→ **TASK DETAILS**
Your task is to quote the records from their first line through the line containing "Click the word", with nothing added or left out.

________________________________________

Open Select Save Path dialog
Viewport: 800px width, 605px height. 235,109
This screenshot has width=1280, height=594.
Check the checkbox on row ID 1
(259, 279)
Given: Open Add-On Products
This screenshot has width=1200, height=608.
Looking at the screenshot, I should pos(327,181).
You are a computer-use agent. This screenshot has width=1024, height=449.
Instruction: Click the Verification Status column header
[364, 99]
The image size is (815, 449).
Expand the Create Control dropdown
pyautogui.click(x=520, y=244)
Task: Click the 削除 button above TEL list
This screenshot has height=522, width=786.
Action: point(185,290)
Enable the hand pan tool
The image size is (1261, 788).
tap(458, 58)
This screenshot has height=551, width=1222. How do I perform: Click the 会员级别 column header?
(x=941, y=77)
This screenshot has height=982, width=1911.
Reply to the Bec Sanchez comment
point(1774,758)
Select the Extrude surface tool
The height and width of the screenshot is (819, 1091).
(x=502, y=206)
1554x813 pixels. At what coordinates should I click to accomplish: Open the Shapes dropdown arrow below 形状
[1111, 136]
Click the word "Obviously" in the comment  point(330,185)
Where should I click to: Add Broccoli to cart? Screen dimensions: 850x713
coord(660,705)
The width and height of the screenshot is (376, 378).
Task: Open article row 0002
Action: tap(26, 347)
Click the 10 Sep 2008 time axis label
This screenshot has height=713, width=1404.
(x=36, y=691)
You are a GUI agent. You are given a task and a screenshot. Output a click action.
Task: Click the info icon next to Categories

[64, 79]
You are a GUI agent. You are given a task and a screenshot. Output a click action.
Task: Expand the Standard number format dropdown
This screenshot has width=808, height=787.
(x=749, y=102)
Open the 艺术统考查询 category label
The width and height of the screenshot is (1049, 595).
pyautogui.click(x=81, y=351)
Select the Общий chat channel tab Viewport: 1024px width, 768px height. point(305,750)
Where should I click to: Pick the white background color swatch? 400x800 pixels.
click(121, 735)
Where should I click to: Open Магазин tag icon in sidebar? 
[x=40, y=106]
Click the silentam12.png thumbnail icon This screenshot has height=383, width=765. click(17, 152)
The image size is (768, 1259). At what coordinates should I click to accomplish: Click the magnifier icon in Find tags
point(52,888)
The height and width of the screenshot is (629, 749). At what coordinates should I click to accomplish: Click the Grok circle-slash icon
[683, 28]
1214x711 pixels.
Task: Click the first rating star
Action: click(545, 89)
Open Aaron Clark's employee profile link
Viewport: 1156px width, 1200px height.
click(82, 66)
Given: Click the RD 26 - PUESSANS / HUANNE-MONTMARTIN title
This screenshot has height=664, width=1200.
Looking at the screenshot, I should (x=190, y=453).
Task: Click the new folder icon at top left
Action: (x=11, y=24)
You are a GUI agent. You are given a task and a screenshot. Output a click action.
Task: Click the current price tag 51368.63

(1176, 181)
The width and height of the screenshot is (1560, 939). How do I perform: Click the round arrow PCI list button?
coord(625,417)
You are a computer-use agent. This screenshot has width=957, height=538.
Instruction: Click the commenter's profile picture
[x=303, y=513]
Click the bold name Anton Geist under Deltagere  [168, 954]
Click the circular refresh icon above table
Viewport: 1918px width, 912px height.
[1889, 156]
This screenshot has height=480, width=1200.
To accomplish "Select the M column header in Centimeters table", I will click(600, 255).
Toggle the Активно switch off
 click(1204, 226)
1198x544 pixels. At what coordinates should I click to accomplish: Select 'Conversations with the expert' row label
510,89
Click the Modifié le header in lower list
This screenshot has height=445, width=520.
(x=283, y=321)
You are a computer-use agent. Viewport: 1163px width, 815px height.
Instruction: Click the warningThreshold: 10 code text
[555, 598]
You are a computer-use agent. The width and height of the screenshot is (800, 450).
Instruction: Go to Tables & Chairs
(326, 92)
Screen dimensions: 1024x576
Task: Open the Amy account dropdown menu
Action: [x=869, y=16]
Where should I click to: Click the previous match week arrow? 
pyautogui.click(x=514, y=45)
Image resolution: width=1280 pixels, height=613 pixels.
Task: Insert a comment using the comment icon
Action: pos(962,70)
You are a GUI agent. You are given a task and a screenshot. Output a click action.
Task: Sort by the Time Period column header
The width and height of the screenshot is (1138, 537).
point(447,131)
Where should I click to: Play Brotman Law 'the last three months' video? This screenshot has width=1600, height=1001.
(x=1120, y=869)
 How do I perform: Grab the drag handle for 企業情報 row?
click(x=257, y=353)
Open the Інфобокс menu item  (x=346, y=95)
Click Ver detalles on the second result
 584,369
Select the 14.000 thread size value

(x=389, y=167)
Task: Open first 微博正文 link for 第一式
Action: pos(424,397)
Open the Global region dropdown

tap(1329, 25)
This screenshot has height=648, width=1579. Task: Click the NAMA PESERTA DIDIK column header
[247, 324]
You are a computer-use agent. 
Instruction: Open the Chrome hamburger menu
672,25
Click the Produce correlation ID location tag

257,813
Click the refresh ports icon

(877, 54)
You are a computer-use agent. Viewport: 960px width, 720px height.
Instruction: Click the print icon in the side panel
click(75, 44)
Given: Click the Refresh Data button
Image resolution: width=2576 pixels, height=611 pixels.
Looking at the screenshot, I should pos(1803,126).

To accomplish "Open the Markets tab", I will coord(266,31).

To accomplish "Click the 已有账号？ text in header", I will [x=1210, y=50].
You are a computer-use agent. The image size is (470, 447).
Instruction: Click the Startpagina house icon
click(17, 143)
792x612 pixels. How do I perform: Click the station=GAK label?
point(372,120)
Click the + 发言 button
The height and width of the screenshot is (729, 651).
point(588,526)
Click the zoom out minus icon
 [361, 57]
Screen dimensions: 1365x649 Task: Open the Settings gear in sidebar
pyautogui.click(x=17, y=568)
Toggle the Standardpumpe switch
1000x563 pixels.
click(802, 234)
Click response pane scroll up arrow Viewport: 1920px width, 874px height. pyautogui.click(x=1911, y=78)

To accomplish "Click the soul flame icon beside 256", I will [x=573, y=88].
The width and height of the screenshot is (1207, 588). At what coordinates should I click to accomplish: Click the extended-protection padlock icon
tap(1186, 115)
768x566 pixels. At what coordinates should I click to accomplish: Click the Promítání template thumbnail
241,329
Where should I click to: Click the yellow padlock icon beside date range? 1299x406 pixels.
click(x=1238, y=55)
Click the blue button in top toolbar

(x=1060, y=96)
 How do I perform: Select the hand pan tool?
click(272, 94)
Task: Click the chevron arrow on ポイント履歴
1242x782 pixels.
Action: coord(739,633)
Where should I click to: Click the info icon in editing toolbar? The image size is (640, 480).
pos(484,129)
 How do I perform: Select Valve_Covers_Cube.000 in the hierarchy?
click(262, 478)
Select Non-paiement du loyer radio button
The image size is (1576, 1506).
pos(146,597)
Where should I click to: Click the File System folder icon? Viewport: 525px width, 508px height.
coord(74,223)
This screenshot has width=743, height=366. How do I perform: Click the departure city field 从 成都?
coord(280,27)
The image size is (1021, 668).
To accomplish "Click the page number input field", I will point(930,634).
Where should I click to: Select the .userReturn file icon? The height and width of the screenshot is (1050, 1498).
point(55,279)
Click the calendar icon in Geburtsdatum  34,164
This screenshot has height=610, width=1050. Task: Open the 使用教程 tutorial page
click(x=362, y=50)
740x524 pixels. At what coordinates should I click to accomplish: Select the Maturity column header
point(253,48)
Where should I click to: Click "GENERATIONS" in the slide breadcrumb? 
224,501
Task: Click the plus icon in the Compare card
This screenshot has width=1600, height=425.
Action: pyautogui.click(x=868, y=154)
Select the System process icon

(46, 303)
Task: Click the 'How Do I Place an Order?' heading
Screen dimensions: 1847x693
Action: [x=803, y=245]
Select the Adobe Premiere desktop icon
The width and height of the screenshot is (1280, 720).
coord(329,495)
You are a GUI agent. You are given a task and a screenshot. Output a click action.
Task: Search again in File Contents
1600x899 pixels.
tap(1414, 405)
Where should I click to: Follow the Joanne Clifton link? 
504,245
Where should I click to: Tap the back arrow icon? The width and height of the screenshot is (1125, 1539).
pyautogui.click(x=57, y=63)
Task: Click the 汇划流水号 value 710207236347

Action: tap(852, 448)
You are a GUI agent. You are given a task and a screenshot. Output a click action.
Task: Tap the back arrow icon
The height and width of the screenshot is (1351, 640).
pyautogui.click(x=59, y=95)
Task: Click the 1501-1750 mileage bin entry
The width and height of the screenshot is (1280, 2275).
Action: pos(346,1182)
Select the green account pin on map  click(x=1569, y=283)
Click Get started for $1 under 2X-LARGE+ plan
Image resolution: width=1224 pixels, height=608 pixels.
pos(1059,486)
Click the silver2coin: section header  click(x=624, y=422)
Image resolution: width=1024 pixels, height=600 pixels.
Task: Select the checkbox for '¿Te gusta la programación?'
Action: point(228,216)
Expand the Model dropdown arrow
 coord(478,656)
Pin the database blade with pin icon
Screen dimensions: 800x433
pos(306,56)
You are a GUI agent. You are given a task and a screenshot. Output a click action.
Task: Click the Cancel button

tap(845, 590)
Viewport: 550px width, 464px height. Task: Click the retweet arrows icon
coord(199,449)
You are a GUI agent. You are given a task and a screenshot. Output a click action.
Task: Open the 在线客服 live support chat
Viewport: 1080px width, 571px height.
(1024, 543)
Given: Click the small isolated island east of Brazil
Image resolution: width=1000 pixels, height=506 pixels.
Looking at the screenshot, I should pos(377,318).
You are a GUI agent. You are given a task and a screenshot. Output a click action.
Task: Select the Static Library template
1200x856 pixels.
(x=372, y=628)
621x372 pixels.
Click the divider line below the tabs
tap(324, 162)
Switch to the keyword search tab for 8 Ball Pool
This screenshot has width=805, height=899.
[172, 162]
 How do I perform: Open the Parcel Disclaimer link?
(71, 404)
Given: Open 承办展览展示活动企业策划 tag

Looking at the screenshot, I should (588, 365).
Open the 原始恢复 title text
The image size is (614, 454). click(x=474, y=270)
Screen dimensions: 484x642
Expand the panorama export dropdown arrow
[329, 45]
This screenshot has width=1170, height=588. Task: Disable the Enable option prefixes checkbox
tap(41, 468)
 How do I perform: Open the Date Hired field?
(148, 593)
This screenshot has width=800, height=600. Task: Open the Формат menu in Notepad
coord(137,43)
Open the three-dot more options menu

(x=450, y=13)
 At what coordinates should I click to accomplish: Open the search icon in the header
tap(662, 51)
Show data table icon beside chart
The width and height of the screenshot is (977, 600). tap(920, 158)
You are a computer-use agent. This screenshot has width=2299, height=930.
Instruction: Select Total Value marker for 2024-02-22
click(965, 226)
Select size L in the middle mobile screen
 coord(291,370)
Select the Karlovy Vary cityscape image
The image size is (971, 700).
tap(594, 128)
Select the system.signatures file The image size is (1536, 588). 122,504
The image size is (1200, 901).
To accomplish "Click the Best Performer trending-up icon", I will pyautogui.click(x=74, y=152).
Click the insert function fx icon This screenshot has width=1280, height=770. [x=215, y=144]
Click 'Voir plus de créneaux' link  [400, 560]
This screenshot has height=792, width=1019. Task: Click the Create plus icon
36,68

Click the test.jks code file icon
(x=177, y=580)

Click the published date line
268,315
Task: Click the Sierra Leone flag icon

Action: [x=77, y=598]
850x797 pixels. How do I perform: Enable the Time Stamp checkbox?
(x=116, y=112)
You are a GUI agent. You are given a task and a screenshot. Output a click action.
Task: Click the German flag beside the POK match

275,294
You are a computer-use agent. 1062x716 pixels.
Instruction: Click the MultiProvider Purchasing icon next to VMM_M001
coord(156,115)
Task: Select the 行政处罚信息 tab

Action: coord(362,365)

________________________________________

→ **TASK OUTPUT**
Open Select Save Path dialog
Viewport: 800px width, 605px height. 235,109
This screenshot has width=1280, height=594.
Check the checkbox on row ID 1
(259, 279)
Given: Open Add-On Products
This screenshot has width=1200, height=608.
Looking at the screenshot, I should pos(327,181).
You are a computer-use agent. This screenshot has width=1024, height=449.
Instruction: Click the Verification Status column header
[364, 99]
The image size is (815, 449).
Expand the Create Control dropdown
pyautogui.click(x=520, y=244)
Task: Click the 削除 button above TEL list
This screenshot has height=522, width=786.
Action: point(185,290)
Enable the hand pan tool
The image size is (1261, 788).
tap(458, 58)
This screenshot has height=551, width=1222. How do I perform: Click the 会员级别 column header?
(x=941, y=77)
This screenshot has height=982, width=1911.
Reply to the Bec Sanchez comment
point(1774,758)
Select the Extrude surface tool
The height and width of the screenshot is (819, 1091).
(x=502, y=206)
1554x813 pixels. At what coordinates should I click to accomplish: Open the Shapes dropdown arrow below 形状
[1111, 136]
Click the word "Obviously" in the comment  point(330,185)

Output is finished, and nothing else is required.